Assigned task:
Two lines in the data below mark the range: the one with "Viewport: 1200px width, 900px height." and the one with "This screenshot has width=1007, height=646.". Return both, along with every line between them, exactly.

=== Section Start ===

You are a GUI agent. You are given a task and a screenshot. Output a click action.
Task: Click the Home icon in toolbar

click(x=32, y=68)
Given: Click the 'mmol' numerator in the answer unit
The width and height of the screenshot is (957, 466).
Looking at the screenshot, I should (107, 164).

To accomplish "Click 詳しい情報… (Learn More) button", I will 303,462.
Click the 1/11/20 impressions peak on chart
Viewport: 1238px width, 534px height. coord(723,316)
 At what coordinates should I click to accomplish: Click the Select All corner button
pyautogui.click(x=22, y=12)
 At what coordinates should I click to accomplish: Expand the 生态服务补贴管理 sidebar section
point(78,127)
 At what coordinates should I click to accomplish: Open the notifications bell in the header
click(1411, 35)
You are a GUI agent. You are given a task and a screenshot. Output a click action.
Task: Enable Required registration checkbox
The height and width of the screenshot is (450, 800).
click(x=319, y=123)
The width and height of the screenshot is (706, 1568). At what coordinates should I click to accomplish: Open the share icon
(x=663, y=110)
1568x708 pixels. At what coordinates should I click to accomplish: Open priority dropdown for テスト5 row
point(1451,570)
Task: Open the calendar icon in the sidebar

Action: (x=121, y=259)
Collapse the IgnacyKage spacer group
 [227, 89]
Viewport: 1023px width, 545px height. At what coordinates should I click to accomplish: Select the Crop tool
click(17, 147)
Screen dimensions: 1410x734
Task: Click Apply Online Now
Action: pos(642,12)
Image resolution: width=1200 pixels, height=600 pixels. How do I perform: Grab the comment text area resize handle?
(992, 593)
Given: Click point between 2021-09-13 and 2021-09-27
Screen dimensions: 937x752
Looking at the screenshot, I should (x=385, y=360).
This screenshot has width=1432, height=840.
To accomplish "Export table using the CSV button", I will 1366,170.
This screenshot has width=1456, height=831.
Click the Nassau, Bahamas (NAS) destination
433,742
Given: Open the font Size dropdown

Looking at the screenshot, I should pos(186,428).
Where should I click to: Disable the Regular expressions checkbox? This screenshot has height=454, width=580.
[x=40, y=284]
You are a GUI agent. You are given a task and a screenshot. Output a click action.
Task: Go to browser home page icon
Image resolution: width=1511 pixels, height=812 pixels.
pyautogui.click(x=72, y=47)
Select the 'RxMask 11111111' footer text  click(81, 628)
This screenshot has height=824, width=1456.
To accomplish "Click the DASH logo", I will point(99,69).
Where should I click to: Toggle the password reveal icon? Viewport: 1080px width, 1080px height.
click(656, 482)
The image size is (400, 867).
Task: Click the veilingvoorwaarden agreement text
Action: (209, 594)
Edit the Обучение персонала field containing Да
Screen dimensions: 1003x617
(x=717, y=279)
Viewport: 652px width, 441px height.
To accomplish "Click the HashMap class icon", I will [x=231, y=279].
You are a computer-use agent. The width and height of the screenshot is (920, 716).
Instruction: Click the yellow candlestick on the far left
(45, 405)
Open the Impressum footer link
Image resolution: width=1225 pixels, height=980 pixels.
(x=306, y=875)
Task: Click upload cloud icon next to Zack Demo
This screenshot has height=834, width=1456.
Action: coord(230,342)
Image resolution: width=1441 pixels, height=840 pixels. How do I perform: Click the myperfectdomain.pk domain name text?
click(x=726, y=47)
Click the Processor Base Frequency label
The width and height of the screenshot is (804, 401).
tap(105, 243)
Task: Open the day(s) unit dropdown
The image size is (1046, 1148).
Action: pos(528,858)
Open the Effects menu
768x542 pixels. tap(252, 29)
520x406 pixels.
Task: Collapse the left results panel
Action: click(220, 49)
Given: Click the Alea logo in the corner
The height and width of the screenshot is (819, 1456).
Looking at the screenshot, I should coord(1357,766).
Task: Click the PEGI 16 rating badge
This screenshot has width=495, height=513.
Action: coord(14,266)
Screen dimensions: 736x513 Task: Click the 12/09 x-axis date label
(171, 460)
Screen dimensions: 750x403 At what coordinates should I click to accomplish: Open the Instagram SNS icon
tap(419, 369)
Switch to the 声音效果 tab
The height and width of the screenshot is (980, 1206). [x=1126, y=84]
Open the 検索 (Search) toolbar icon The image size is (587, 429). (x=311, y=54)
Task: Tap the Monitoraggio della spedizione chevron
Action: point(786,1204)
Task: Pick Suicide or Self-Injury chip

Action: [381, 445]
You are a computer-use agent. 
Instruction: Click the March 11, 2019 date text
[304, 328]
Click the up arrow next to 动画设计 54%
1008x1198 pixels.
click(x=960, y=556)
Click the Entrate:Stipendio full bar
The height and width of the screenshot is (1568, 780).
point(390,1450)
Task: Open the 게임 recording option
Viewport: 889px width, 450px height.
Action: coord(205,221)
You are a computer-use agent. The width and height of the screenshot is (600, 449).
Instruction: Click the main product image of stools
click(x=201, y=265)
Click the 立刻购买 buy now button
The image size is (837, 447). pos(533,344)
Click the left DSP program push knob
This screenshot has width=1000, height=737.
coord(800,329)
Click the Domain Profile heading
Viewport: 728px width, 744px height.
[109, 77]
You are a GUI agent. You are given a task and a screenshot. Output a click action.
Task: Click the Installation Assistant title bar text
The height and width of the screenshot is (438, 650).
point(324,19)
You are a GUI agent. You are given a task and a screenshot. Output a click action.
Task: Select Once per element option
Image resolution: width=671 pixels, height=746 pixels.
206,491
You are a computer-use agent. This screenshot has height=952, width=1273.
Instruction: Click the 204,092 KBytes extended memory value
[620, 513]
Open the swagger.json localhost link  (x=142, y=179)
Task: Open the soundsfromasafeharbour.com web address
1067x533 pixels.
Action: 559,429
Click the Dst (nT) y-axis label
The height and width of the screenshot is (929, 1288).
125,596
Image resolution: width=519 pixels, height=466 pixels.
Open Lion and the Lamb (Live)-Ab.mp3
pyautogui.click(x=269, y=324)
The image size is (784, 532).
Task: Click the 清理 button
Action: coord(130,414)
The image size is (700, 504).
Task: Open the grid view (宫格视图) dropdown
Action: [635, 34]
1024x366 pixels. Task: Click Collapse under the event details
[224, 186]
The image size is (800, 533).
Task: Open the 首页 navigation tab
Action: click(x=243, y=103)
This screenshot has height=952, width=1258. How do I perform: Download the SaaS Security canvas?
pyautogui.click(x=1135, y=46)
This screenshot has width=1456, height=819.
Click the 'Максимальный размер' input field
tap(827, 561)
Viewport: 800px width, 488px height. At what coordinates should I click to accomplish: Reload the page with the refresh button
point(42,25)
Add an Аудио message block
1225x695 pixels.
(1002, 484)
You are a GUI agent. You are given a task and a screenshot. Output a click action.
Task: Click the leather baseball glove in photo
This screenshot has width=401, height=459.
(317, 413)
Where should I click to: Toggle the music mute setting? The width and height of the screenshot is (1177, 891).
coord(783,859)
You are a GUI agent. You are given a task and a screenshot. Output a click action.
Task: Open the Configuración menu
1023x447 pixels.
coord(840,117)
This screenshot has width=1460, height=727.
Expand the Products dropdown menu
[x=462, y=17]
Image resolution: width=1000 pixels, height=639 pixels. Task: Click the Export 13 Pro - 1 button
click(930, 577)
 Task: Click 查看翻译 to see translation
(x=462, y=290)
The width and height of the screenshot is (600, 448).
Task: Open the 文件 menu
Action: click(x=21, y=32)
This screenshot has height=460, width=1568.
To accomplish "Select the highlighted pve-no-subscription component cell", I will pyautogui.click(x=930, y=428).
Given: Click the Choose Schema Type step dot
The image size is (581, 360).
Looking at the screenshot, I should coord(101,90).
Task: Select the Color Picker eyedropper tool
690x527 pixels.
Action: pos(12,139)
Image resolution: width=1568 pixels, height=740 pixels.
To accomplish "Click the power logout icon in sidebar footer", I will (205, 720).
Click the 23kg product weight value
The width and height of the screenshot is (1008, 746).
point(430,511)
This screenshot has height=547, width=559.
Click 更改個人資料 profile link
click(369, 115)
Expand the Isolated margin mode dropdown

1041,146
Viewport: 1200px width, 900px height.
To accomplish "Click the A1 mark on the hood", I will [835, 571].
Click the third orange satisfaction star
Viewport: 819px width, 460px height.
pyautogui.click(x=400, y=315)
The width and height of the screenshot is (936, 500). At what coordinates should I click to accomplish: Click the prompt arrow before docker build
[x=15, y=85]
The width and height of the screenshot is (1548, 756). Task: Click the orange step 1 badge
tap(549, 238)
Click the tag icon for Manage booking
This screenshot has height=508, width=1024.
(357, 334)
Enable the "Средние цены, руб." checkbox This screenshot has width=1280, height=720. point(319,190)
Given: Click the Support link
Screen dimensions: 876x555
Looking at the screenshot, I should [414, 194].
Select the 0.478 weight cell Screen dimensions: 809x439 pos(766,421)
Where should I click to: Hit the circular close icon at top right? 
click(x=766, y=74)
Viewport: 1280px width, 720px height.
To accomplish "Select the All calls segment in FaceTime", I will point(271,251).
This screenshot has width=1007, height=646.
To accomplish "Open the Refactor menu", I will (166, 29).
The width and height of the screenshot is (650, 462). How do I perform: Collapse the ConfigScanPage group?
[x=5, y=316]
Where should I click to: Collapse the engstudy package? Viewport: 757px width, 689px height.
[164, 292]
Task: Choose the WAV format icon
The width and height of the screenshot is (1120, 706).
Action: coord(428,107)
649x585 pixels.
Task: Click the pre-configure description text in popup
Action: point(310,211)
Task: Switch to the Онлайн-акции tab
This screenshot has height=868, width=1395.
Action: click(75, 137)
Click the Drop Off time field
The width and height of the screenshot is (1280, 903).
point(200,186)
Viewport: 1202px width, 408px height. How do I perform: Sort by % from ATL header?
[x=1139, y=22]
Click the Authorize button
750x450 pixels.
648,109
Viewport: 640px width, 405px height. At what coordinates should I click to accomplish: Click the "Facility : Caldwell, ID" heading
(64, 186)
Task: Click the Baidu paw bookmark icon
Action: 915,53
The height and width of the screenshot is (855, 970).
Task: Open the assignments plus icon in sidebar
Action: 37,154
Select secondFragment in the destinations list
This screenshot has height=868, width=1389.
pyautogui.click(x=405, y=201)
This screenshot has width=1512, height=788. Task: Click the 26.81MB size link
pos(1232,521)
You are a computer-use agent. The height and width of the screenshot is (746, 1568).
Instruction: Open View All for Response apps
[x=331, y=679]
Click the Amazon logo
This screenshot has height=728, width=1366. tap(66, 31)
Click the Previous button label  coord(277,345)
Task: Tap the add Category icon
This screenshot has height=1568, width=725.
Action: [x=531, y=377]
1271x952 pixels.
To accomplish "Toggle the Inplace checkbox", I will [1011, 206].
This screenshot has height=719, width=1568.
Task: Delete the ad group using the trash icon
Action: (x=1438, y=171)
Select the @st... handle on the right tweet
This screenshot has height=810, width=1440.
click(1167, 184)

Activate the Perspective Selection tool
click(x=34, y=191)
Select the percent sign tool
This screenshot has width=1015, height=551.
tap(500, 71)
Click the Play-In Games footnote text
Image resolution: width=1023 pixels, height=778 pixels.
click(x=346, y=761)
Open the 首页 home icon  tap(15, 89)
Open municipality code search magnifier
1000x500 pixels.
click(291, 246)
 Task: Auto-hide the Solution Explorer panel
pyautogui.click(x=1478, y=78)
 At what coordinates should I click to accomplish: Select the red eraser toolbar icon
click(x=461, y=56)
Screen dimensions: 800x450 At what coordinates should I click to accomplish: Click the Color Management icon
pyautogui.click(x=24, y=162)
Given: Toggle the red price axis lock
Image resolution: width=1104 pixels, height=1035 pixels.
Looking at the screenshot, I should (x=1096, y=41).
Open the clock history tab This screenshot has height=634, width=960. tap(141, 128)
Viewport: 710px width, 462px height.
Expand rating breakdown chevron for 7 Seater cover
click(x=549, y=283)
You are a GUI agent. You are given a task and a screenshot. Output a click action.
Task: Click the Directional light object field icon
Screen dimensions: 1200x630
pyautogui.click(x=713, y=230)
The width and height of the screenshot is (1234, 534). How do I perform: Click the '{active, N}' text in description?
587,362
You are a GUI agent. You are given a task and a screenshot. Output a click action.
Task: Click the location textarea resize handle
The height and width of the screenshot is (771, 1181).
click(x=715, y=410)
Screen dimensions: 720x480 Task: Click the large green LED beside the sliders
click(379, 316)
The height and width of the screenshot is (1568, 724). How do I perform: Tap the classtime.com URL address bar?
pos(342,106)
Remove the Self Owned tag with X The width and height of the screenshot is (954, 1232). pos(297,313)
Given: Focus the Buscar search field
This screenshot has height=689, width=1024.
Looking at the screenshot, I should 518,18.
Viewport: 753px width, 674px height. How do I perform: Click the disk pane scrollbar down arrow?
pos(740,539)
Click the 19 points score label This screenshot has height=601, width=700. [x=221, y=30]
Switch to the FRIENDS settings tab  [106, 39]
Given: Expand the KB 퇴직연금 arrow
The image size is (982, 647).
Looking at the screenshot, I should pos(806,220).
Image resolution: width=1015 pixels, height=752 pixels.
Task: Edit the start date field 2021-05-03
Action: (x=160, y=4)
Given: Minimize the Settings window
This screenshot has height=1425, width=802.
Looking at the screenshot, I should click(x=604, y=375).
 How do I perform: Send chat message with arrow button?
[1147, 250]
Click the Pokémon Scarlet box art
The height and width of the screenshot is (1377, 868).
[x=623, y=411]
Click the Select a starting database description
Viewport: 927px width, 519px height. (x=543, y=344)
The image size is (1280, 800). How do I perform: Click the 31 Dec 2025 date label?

=== Section End ===

Written answer:
Viewport: 1200px width, 900px height.
To accomplish "Click the A1 mark on the hood", I will [835, 571].
Click the third orange satisfaction star
Viewport: 819px width, 460px height.
pyautogui.click(x=400, y=315)
The width and height of the screenshot is (936, 500). At what coordinates should I click to accomplish: Click the prompt arrow before docker build
[x=15, y=85]
The width and height of the screenshot is (1548, 756). Task: Click the orange step 1 badge
tap(549, 238)
Click the tag icon for Manage booking
This screenshot has height=508, width=1024.
(357, 334)
Enable the "Средние цены, руб." checkbox This screenshot has width=1280, height=720. point(319,190)
Given: Click the Support link
Screen dimensions: 876x555
Looking at the screenshot, I should [414, 194].
Select the 0.478 weight cell Screen dimensions: 809x439 pos(766,421)
Where should I click to: Hit the circular close icon at top right? 
click(x=766, y=74)
Viewport: 1280px width, 720px height.
To accomplish "Select the All calls segment in FaceTime", I will point(271,251).
This screenshot has width=1007, height=646.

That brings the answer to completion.